Avenue Health is committed to safeguarding your Protected Health Information (PHI), which includes any information that identifies you and relates to your health, diagnoses, treatment, medications, insurance, or services you receive. We may use and disclose your PHI for your treatment, to coordinate care, to process billing and insurance claims, and for healthcare operations such as quality improvement and staff training. We may also share PHI when required by law, including reporting public health concerns, responding to court orders or law enforcement requests, and preventing serious threats to your safety or the safety of others.
You have important rights regarding your PHI. You may request access or receive a copy of your medical record, ask for corrections if information is inaccurate, request limits on how your information is used or shared, and ask that we communicate with you by a preferred phone number, address, or method. You may also request a list of certain disclosures we have made of your information and may ask for a paper or electronic copy of this Notice at any time. We will not use or disclose your PHI for purposes not described in this Notice, such as marketing unrelated to treatment or releasing psychotherapy notes, unless you give written permission.
Avenue Health must protect your PHI, follow federal privacy laws, notify you if a breach occurs involving your information, and share only the minimum necessary information needed for a specific purpose. We work with trusted business partners, such as billing companies, laboratories, and IT vendors, who are also required to safeguard your information through Business Associate Agreements.
By signing the authorization portion of this document, you authorize Avenue Health, its affiliates, employees, and agents to use and disclose your protected health information including information related to diagnosis, treatment, claims, payment, and healthcare services, along with your name, address, Social Security number, and member ID number for the purpose of assisting you with resolving claims and health benefit coverage issues. You understand that information disclosed to another person or organization may be subject to re-disclosure and may no longer be protected by federal or state privacy laws.
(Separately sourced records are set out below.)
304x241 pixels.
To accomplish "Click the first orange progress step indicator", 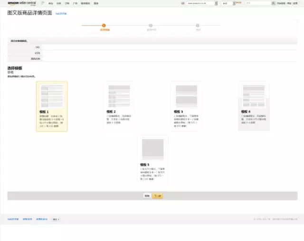I will tap(104, 26).
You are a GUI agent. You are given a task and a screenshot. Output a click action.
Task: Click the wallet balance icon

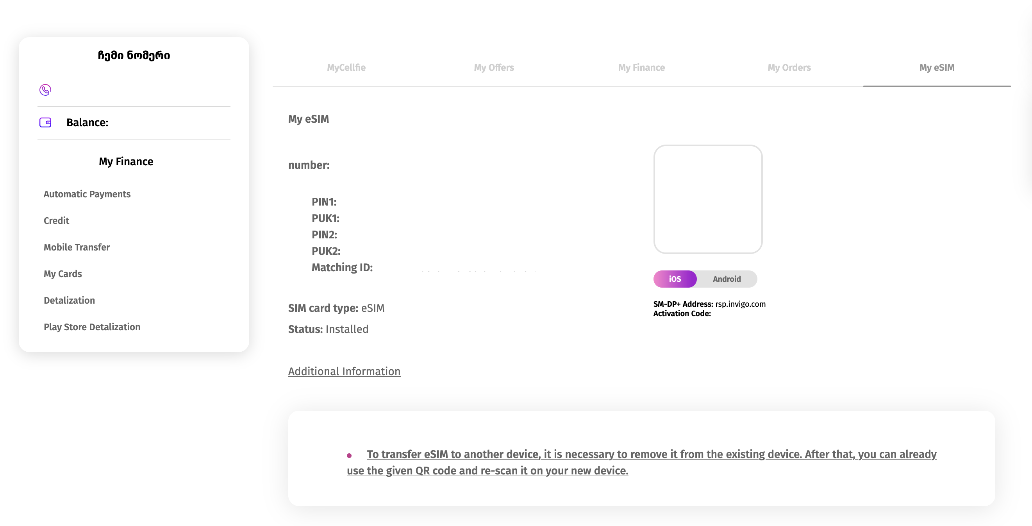tap(45, 122)
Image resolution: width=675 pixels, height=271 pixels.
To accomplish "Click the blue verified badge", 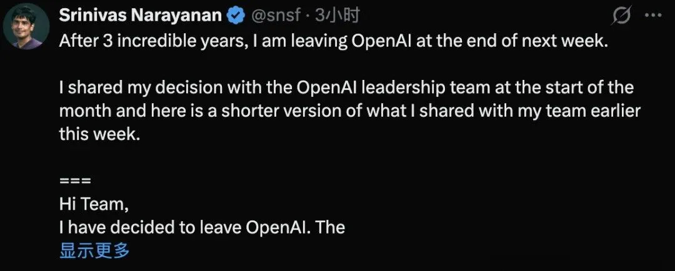I will coord(236,16).
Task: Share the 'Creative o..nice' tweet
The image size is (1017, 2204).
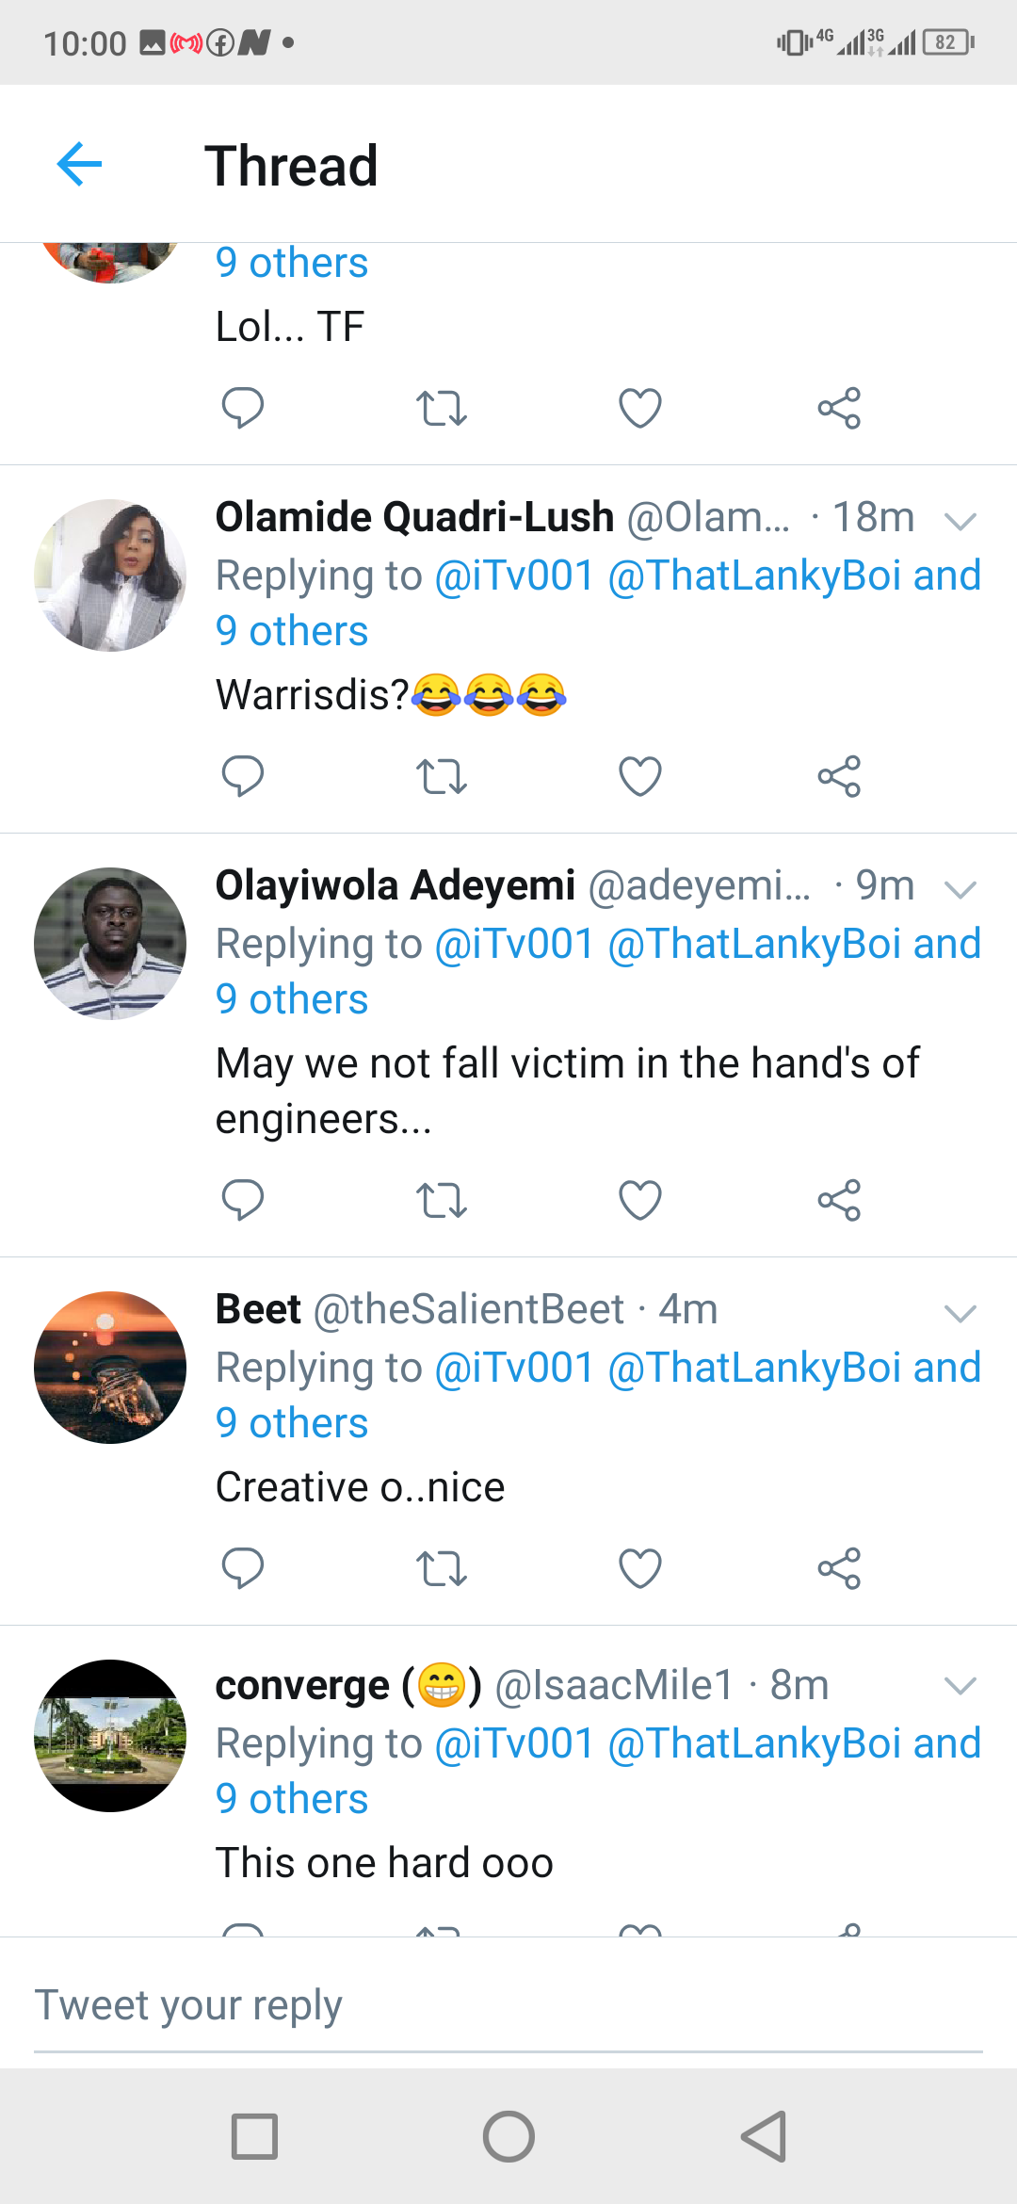Action: 839,1568
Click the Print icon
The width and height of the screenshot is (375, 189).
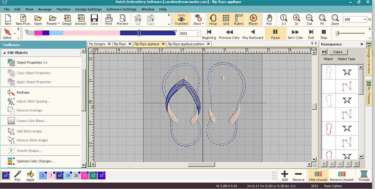click(108, 20)
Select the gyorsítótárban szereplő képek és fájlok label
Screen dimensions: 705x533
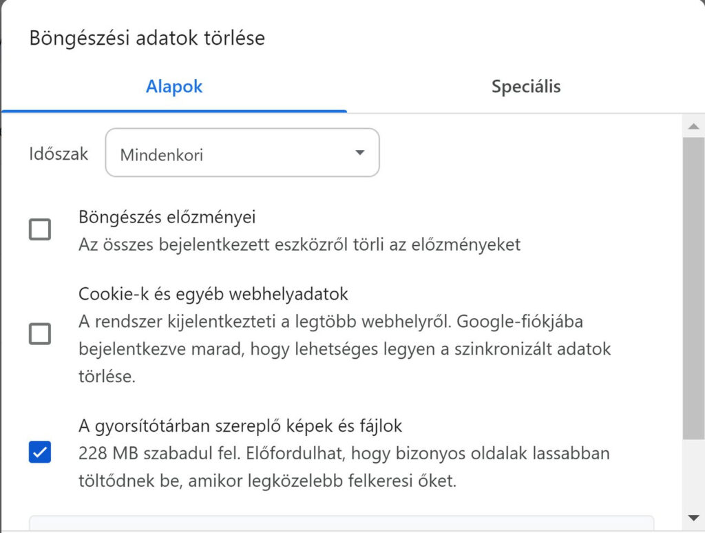[240, 426]
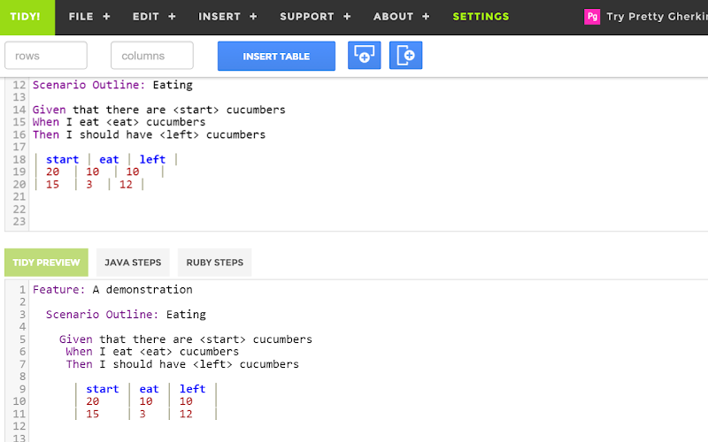Switch to the RUBY STEPS tab
The width and height of the screenshot is (708, 442).
[x=215, y=263]
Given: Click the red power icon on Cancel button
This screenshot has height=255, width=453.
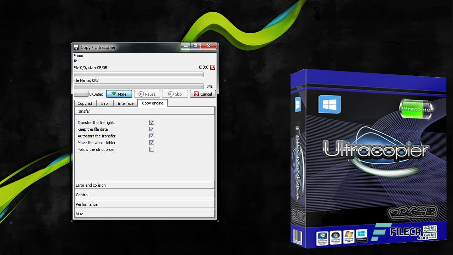Looking at the screenshot, I should (197, 94).
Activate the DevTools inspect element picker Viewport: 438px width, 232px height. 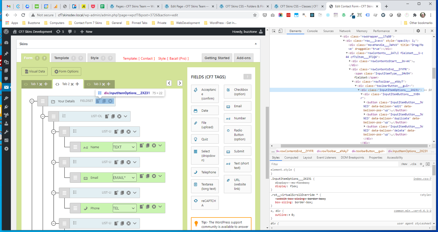274,31
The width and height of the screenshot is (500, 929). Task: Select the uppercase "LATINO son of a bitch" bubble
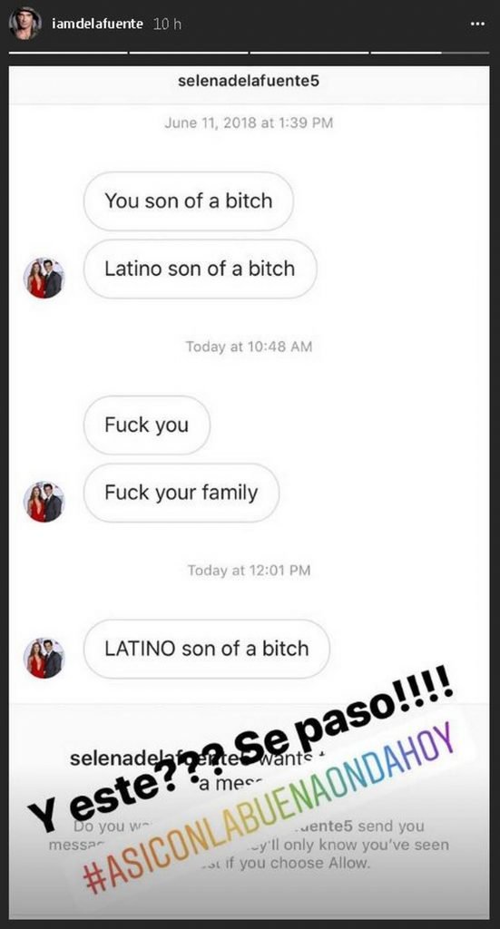(x=206, y=649)
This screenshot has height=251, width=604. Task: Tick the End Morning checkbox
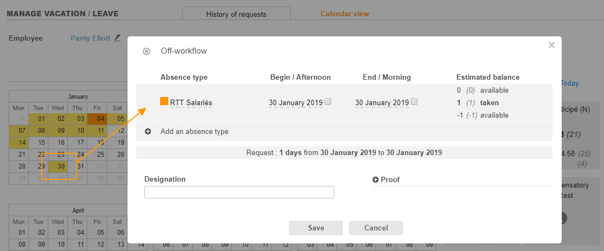[415, 101]
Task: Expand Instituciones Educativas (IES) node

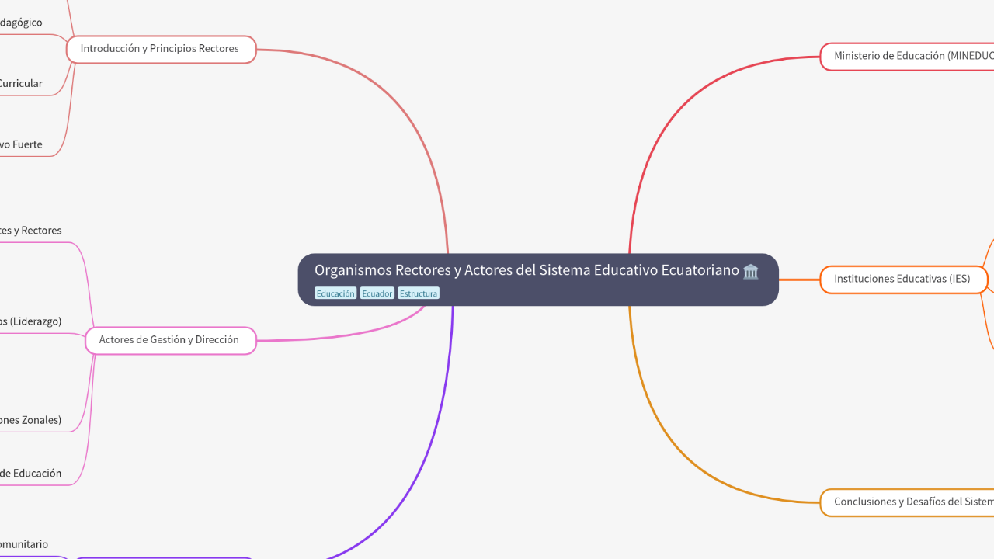Action: 903,279
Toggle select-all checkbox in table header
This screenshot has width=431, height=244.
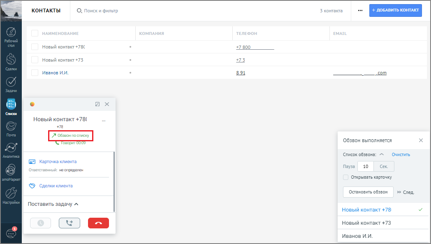(35, 34)
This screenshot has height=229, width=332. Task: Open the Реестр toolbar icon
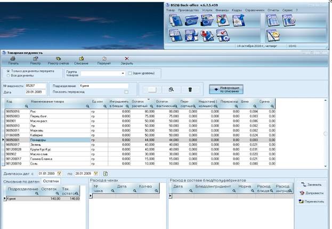[x=35, y=58]
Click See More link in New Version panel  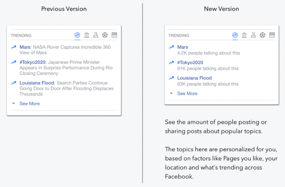[x=187, y=93]
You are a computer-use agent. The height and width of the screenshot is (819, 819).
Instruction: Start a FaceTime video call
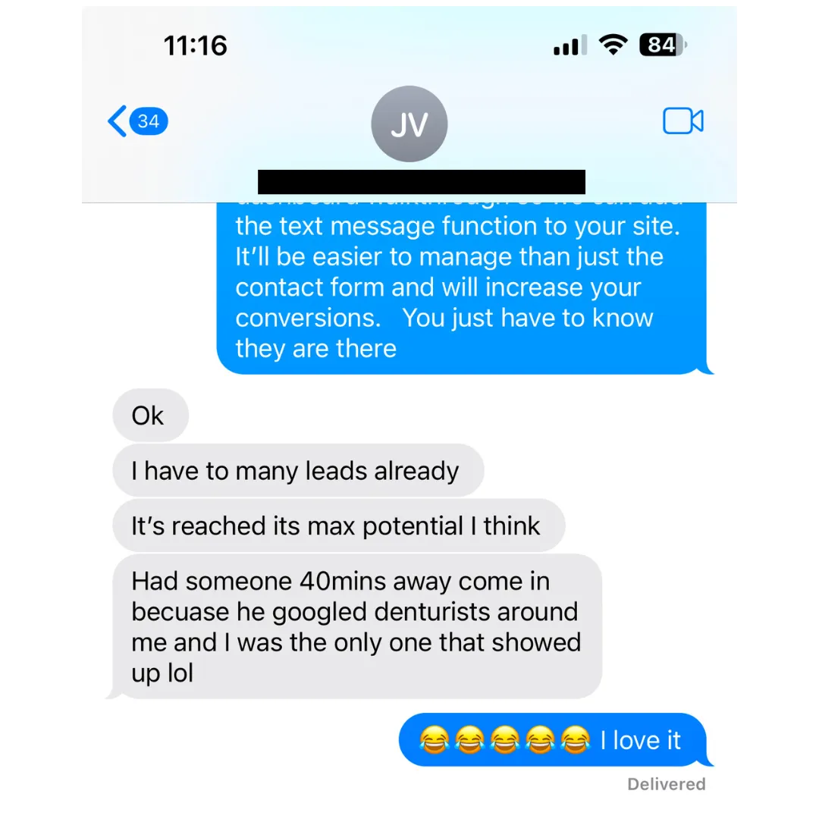tap(683, 121)
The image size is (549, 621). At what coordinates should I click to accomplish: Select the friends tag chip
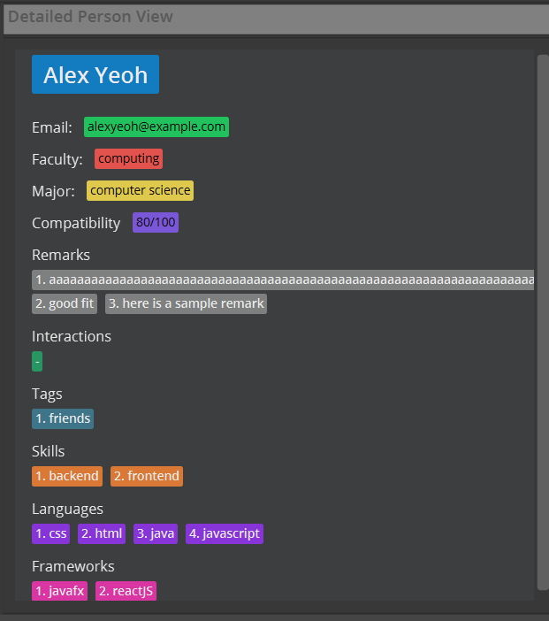(63, 418)
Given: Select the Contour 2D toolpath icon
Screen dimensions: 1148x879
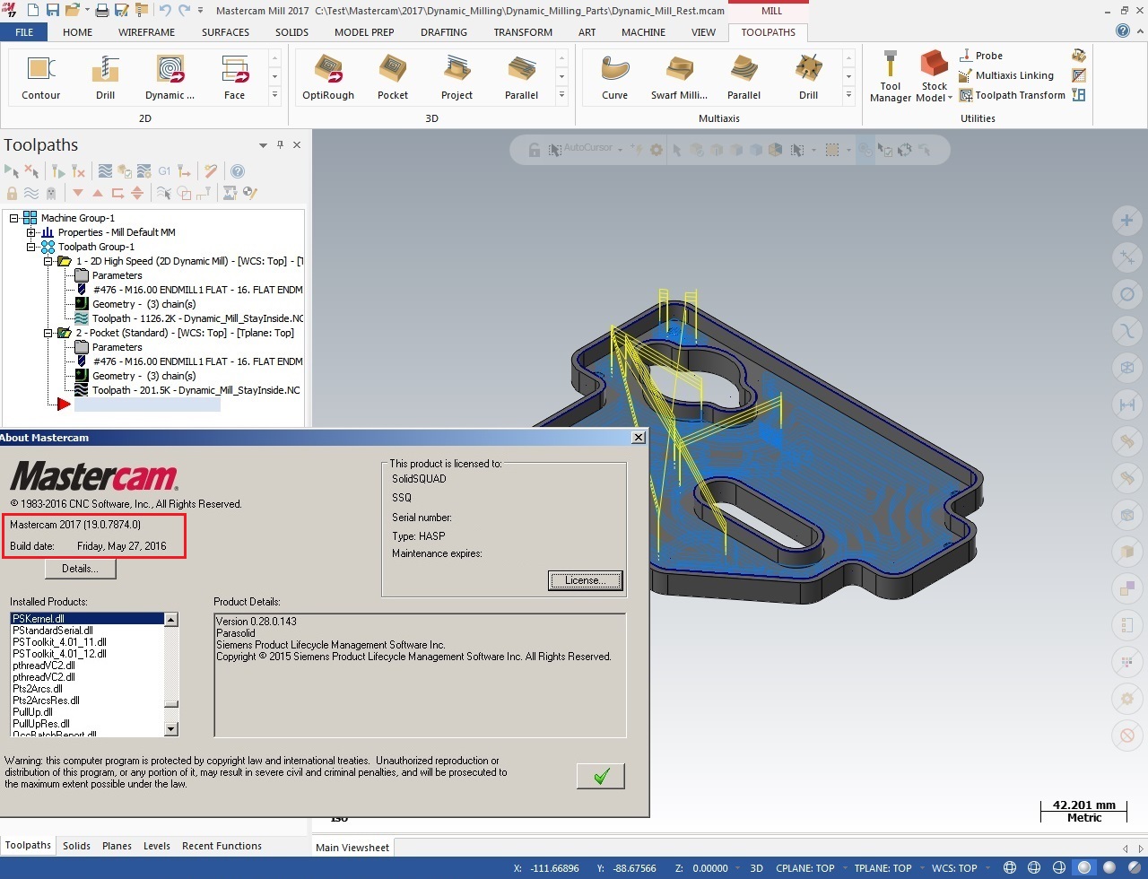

You understand that you have the right to revoke this authorization at any time by submitting a written notice to Avenue Health. However, your revocation will not apply to actions already taken based on your previous authorization. You also understand that you are entitled to receive a copy of this authorization. You further acknowledge that this authorization is voluntary, and your decision not to sign will not affect your eligibility for benefits, enrollment, payment for services, or coverage.
By signing, you acknowledge that you have been informed of Avenue Health’s Privacy Practices, Release of Billing Information Policy, Assignment of Benefits Policy, and you grant Avenue Health Medication Authorization Authority. If you are a legal representative signing on behalf of a patient, you confirm that you have the legal authority to do so and will provide proof such as a Power of Attorney, living will, or guardianship documentation.
If you believe your privacy rights have been violated, you may file a complaint with Avenue Health’s Privacy Officer or with the U.S. Department of Health and Human Services. You will not be penalized for filing a complaint.